Divec has uploaded a new change for review.

  https://gerrit.wikimedia.org/r/124287

Change subject: DONT MERGE: Proof of concept linear segmenter
......................................................................

DONT MERGE: Proof of concept linear segmenter

Use "linearisation" trick borrowed from VE to flatten inline content (c.f.
http://www.mediawiki.org/wiki/VisualEditor/Software_design#Data_Structures).
The resulting marked-up "linear text" is much easier to segment validly.

goSegmentation.js:
* Proof-of-concept SAX lineariser

enSegmenter.js
* Proof-of-concept plaintext segmenter, for SAX lineariser to call

TODO:
* Make references, inline images etc widthless (attach to a zero-length string),
  so language-specific segmenters don't have to worry about "[5]" etc.

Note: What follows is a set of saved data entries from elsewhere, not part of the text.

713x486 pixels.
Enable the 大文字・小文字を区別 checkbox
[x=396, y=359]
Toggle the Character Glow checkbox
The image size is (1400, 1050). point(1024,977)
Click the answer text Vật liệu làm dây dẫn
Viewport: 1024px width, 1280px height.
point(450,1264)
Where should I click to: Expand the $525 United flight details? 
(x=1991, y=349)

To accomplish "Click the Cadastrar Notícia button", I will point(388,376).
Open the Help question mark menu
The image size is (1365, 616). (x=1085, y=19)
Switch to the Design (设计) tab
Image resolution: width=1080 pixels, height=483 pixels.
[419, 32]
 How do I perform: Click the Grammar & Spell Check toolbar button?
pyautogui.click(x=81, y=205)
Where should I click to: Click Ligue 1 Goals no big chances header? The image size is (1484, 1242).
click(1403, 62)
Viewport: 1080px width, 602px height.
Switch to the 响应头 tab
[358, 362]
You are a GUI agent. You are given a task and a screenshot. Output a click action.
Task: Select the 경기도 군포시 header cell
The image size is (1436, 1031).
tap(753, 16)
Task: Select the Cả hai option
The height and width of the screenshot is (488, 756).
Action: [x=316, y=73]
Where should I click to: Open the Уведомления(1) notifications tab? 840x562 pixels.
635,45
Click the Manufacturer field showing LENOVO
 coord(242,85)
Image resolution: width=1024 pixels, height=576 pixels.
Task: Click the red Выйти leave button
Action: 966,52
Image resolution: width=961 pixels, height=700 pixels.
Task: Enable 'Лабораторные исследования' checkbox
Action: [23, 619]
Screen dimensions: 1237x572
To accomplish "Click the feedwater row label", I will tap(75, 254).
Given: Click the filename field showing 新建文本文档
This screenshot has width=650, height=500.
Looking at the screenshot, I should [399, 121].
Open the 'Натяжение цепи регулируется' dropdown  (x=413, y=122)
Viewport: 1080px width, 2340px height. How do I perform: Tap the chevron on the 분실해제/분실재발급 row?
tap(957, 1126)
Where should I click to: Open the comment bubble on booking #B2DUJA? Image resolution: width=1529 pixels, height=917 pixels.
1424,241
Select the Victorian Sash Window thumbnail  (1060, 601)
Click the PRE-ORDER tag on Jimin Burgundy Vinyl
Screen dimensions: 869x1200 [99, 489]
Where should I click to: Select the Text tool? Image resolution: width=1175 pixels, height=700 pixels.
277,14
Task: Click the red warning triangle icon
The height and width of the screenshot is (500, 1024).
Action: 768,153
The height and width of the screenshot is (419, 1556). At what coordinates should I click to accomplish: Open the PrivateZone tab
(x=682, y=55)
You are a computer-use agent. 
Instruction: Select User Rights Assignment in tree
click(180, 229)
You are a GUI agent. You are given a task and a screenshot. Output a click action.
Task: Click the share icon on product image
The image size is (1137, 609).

* Hook up lineariser plaintext segmenter

* Output delinearised segmented HTML (tags will balance automatically)

* Allow separate, subordinate linear text within references, image captions etc.

Change-Id: I0b53b87f60494b49ad8b0fb7654dd859f6f97045
---
A enSegmenter.js
A goSegmentation.js
2 files changed, 213 insertions(+), 0 deletions(-)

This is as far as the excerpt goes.